Le Premier ministre français François Bayrou a passé à l’avant-veille du Nouvel An une journée à Mayotte, département le plus pauvre de France frappé douloureusement le 14 décembre par le cyclone Chido. «Messager des bonnes nouvelles», il a pu assurer que «les rumeurs de milliers de morts» évoquées dans les premières heures de la tragédie n’étaient pas fondées (le bilan fait état de 39 personnes décédées) et annoncer la mise en œuvre d’un plan «Mayotte debout» qui prévoit notamment un programme de reconstruction dans les deux ans.
Il a ainsi œuvré à faire oublier un des premiers couacs de son mandat. Le 16 décembre au soir, trois jours après sa nomination au prix déjà d’une épreuve de force avec le président Emmanuel Macron, il avait assisté au conseil municipal de sa ville de Pau, dont il est resté maire (en contradiction avec des déclarations antérieures d’opposition au cumul des mandats), au lieu de faire le voyage vers l’île sinistrée…
S’il veut durer, l’exécutif français se gardera bien de subir les faux pas de son primus inter pares, il est déjà suffisamment fragile pour ne pas en rajouter. Qu’apporte en effet comme changement et comme gage supplémentaire de résistance à une censure de l’opposition le gouvernement Bayrou par rapport à celui de Michel Barnier, tombé sur le vote du budget après trois mois et huit jours d’existence?

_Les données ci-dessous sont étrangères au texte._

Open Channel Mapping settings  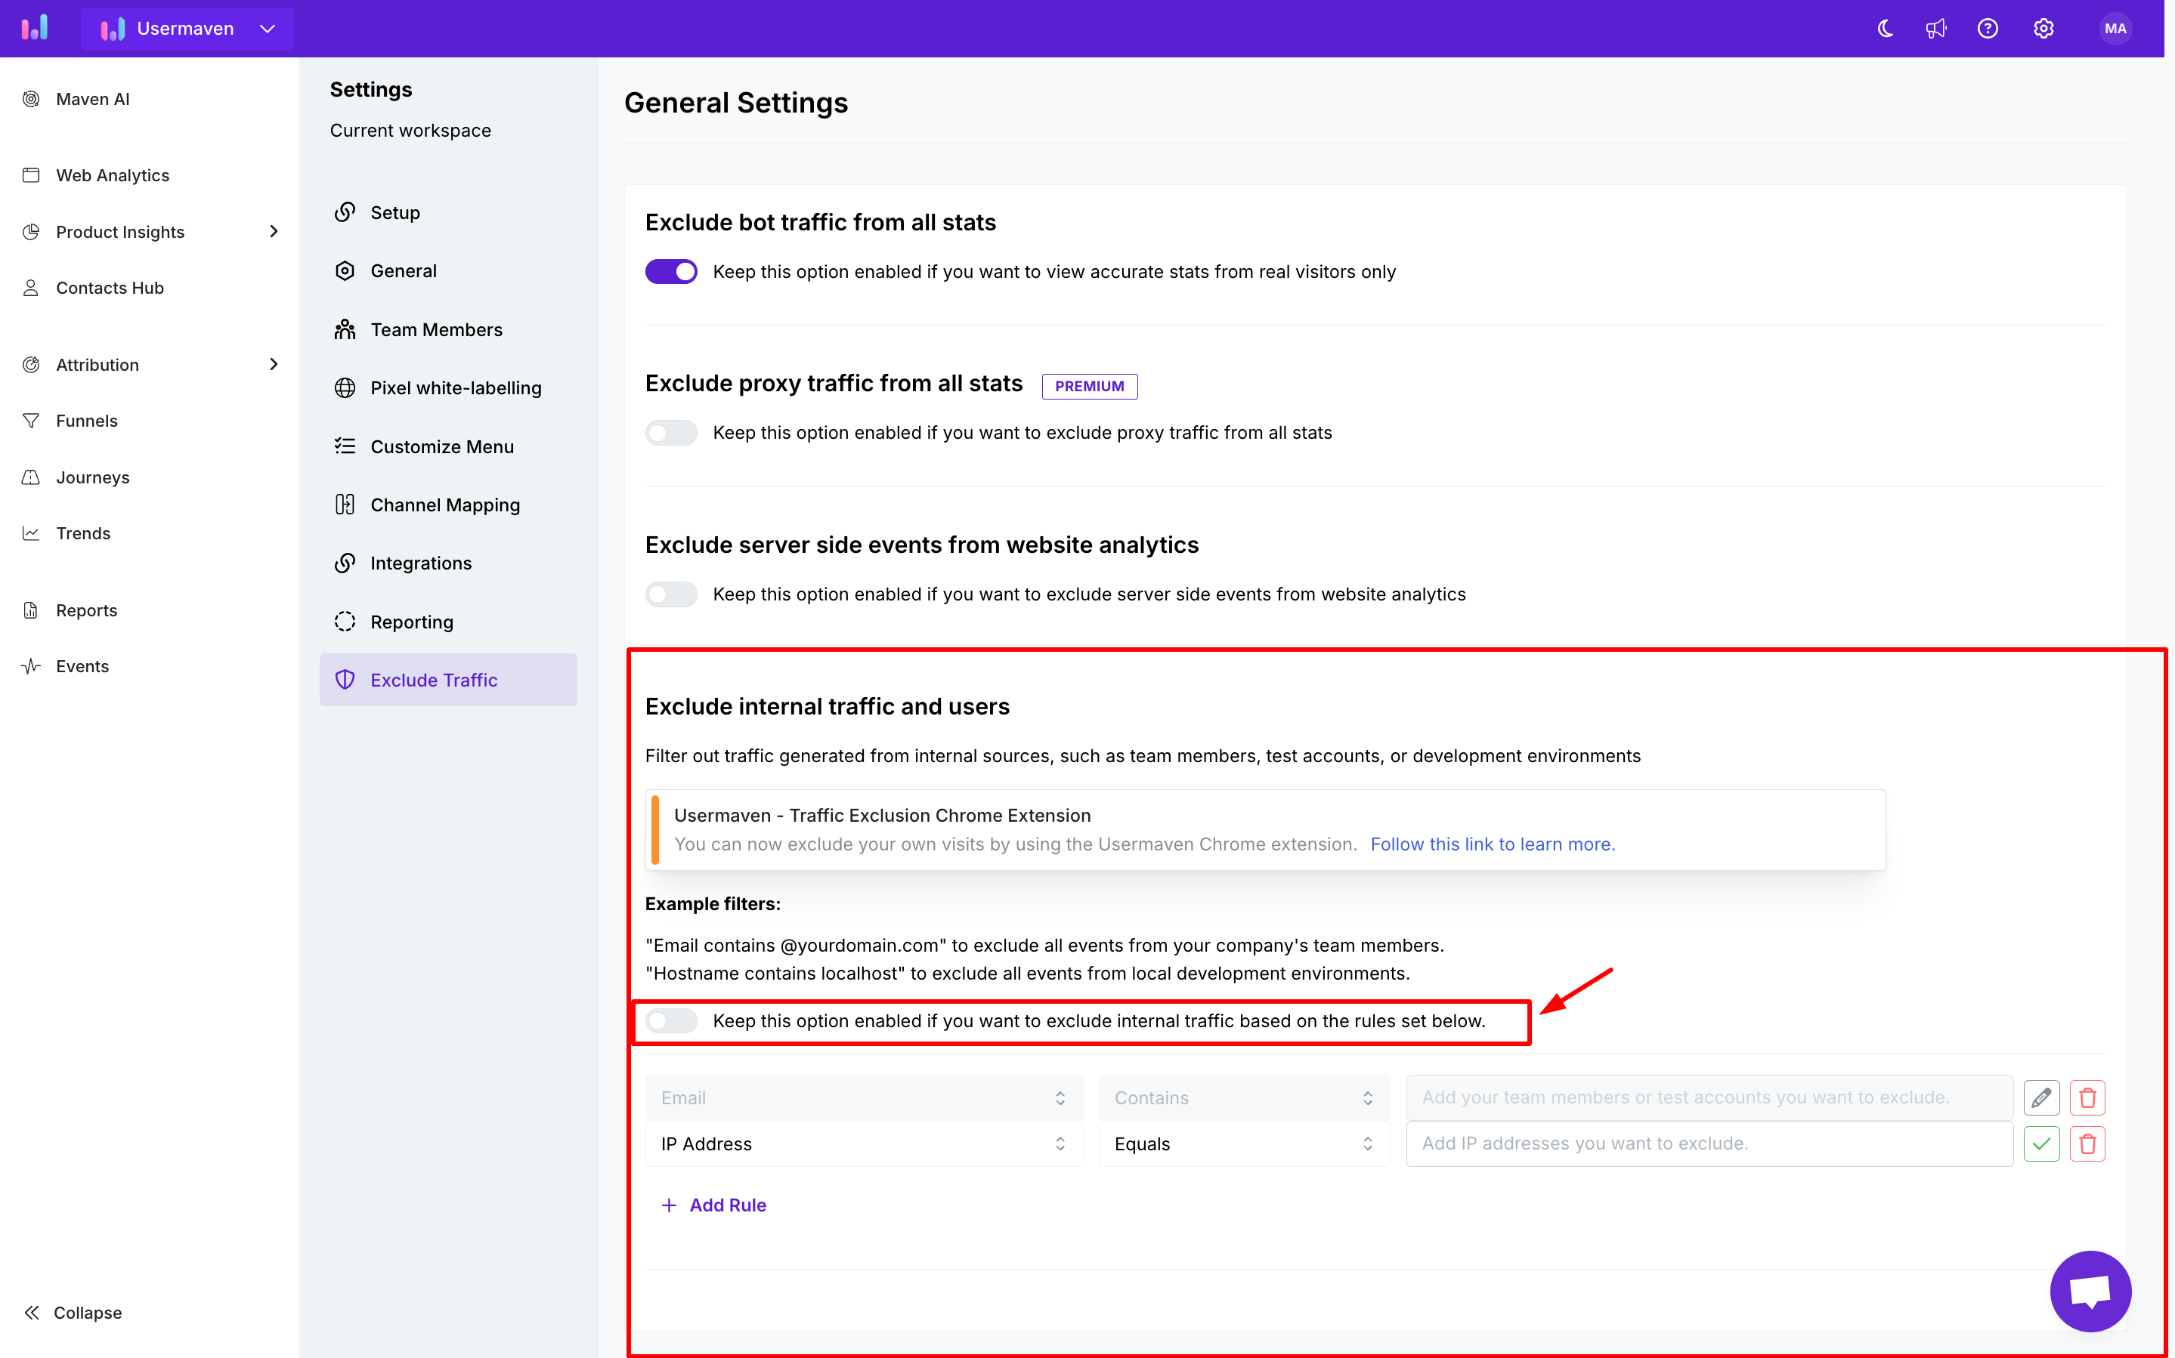(445, 505)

Il comporte des poids lourds en politique que son prédécesseur ne pouvait pas se targuer d’avoir. L’ancienne Première ministre Elisabeth Borne revient au gouvernement au poste sensible de l’Education nationale. L’ex-ministre de l’Intérieur Gérald Darmanin le réintègre au département de la Justice. L’ancien Premier ministre Manuel Valls a surmonté sa promesse de retrait de la vie politique française, l’échec de sa candidature à la mairie de Barcelone et le succès tout relatif de sa carrière de chroniqueur radio pour retrouver les ors de la République au ministère des Outre-mer, un poste qui gagne en importance en raison des circonstances, les troubles sociaux récurrents en Martinique et en Guadeloupe, l’impasse politique en Nouvelle-Calédonie, ou le défi de la reconstruction à Mayotte.

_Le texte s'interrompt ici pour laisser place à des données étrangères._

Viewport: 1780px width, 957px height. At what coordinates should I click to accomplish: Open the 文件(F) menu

A elle seule, cette énumération démontre l’intérêt de confier à de vieux routiers de la politique des ministères sensibles. Dans le contexte de précarité politique que connaît la France, cette pratique ne suffit cependant pas à rassurer sur la stabilité de l’Hexagone, autre source d’inquiétude pour l’Europe avec l’issue des législatives allemandes. Tout simplement parce que le gouvernement Bayrou a beau jouer des mécaniques, il n’est pas bâti sur un socle plus large que celui de son prédécesseur. Il l’est peut-être même moins, connaissant les réserves que Les Républicains, de droite, mieux représentés dans l’exécutif de Michel Barnier, ont formulées à son égard.

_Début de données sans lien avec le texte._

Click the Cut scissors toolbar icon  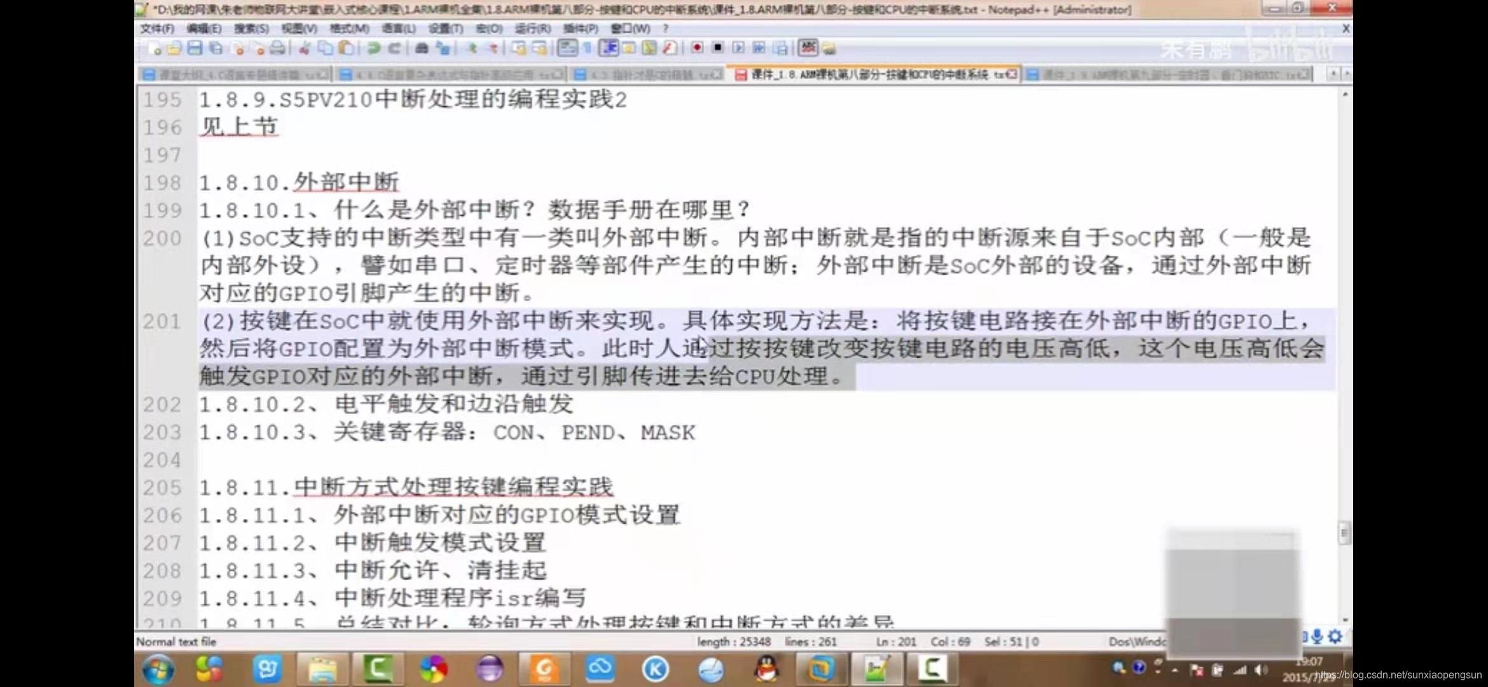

La faute à la fin de non-recevoir opposée au Parti socialiste de participer à la formation du gouvernement de peur, dans le chef de Macron, de voir la réforme des retraites détricotée. Bayrou se retrouve donc tout autant que Barnier tributaire du bon vouloir d’une Marine Le Pen plus sensible au verdict de son procès et à ses ambitions présidentielles qu’à la stabilité du gouvernement de la France.